Esto era y no era un abogado de una ciudad «de provincias», como dicen en la capital; una persona conservadora, que había llegado a ocupar un cargo político en el partido que gobernaba la Comunidad Autónoma. Un día le invitó el presidente del gobierno autonómico y le propuso ser uno de los miembros de la terna de «juristas de reconocido prestigio» que habían de convertirse en magistrados del Tribunal Superior de Justicia de la Comunidad Autónoma, al ser nombrados por el Consejo General del Poder Judicial después de ser votados en el Pleno del Parlamento autonómico.

Como es natural, el abogado aceptó con orgullo la propuesta de su presidente, con el que compartía vecindad en una urbanización en las afueras de la capital.
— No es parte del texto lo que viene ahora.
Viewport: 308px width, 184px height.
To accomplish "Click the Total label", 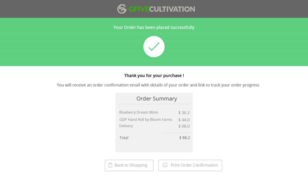I will [x=124, y=138].
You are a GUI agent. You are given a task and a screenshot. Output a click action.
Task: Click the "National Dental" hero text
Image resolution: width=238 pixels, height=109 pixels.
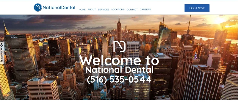[119, 70]
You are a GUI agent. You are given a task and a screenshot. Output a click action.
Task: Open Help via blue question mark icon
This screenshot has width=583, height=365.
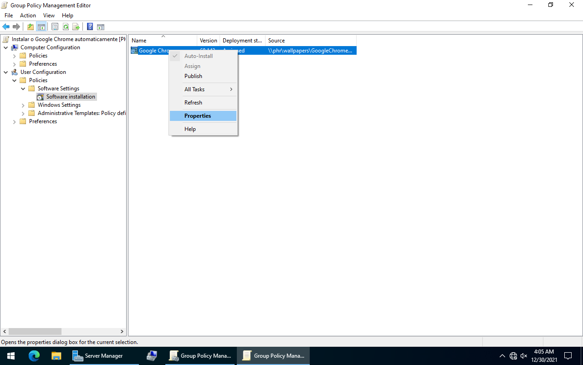pyautogui.click(x=90, y=27)
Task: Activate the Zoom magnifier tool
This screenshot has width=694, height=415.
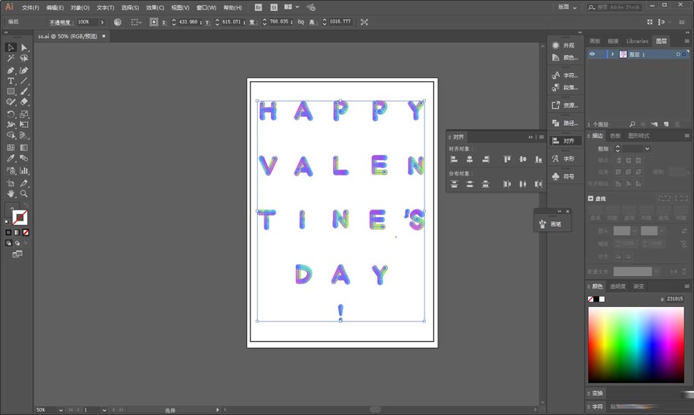Action: 24,194
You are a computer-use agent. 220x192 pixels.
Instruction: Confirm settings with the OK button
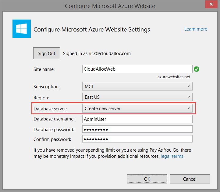click(x=147, y=179)
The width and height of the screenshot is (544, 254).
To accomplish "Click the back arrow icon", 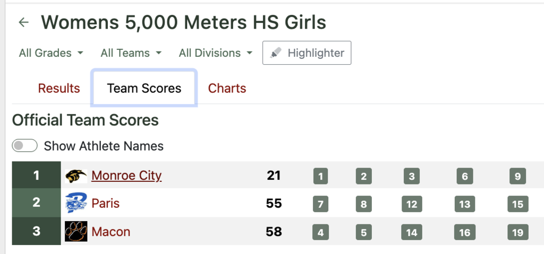I will (23, 22).
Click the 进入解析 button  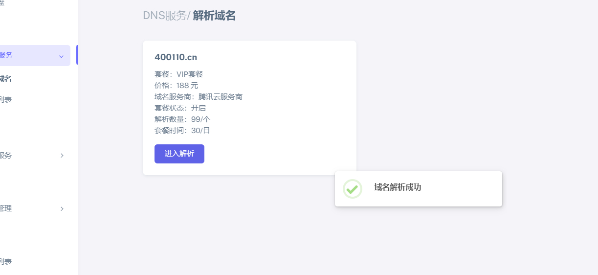[179, 154]
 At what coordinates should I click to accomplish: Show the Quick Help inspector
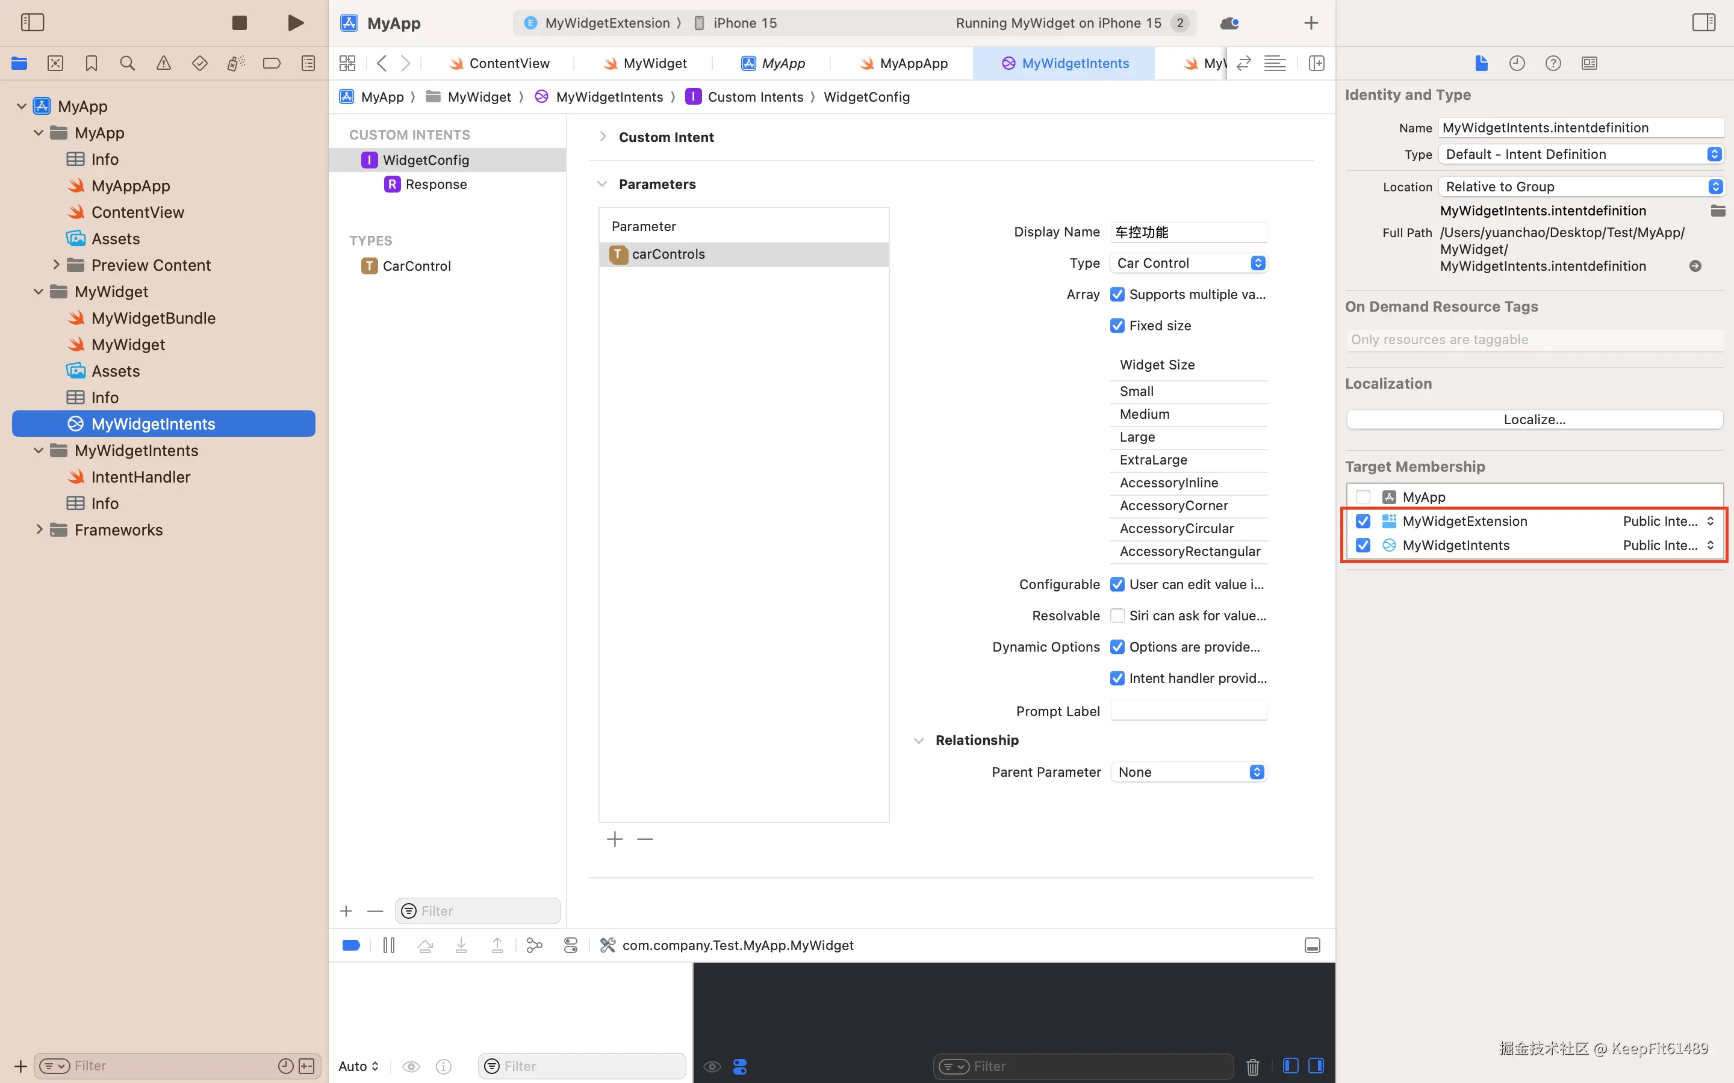pos(1553,63)
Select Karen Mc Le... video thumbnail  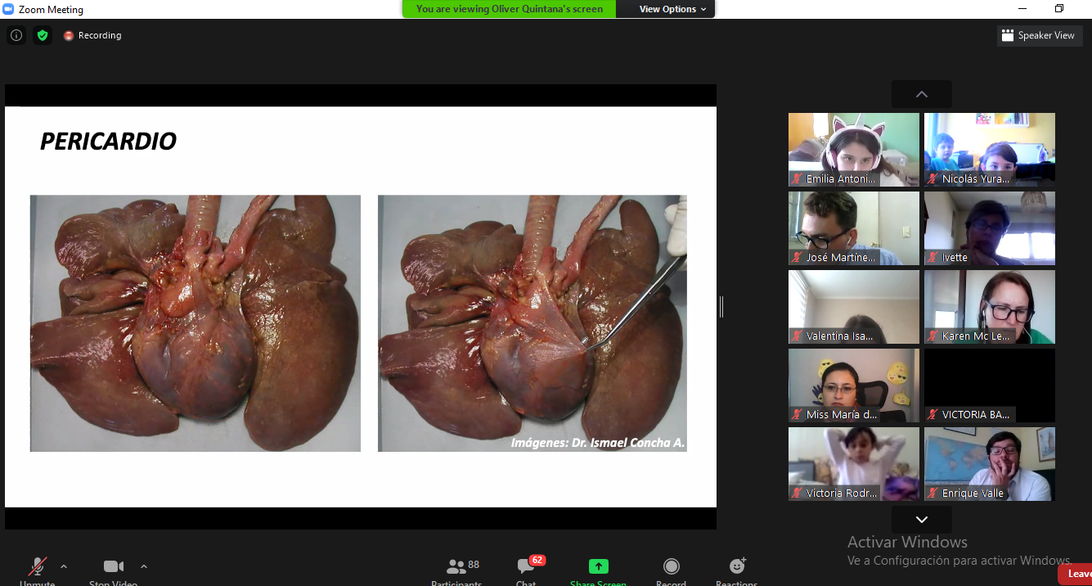tap(990, 306)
Pero la fatalidad, para algunos sería la providencia, fue que uno de los primeros casos que le «tocaron» fue la instrucción del caso político más escandaloso de la historia de la Comunidad: un caso de presunta captación de votantes de emigrantes en las tierras de América del Sur, en el que estaba directamente implicado el presidente del Gobierno, como autor de un manuscrito en el que diseñaba todo el operativo de captación de votantes para su partido, financiado con fondos públicos. Después de una larga instrucción, en el transcurso de la cual llegó a despreciar, tratándolo de fantasioso, a un testigo que aportaba el nombre de un trabajador público que conocía todo el operativo. Archivó el caso exculpando a todos los políticos implicados.

Entre otros casos, aún le «tocó» otra instrucción de gran repercusión política, ya que implicaba la presunta participación de un grupo de alcaldes del partido del gobierno en una trama de contratación de una asociación que promovía un espectáculo en ferias y fiestas por los pueblos. Ni que decir tiene que los alcaldes también fueron exculpados.

Pocos años después, el abogado convertido en magistrado, a propuesta del mismo partido, fue elegido por el Senado vocal del Consejo General del Poder Judicial. Llegaba a las más altas instancias del poder judicial, al órgano que nombra magistrados del Tribunal Supremo y de los Tribunales de Justicia de las comunidades autónomas. Era la brillante culminación de su «carrera» judicial.

Observará el lector una cierta ironía en la calificación de carrera. Y es que la carrera judicial no es tan sencilla como le resultó al protagonista de nuestro cuento. Para convertirse en juez, los interesados, después de cursar los estudios de abogado, deben superar unas pruebas no tan meteóricas como una simple votación. Los aspirantes a juez deben superar una dura oposición libre que consiste en la superación de tres ejercicios: un test de cien preguntas; una exposición oral en audiencia pública de cinco temas sobre derecho constitucional, derecho civil y derecho procesal, y otra exposición oral en audiencia pública sobre derecho procesal civil, derecho procesal penal, derecho mercantil y derecho administrativo o laboral. Una vez aprobada esta oposición, se debe superar un curso teórico práctico en la Escuela Judicial en Barcelona; a continuación, se harán seis meses de prácticas en los órganos judiciales que les correspondan y, finalmente, una fase de sustitución y refuerzo en órganos judiciales.

De la carrera judicial han surgido buenos fiscales, jueces y magistrados. Hemos conocido algunos en Baleares y en el conjunto del Estado que han demostrado su profesionalidad e independencia política. Por desgracia, en los últimos años hemos visto ensuciada su tarea por la maquinación de los partidos políticos para situar a sus afines en las más altas instancias judiciales. Hasta que el Sistema ha estallado. Y, mientras tanto, hay presos políticos encerrados en prisión hace más de un año. Y esto ya no es un cuento.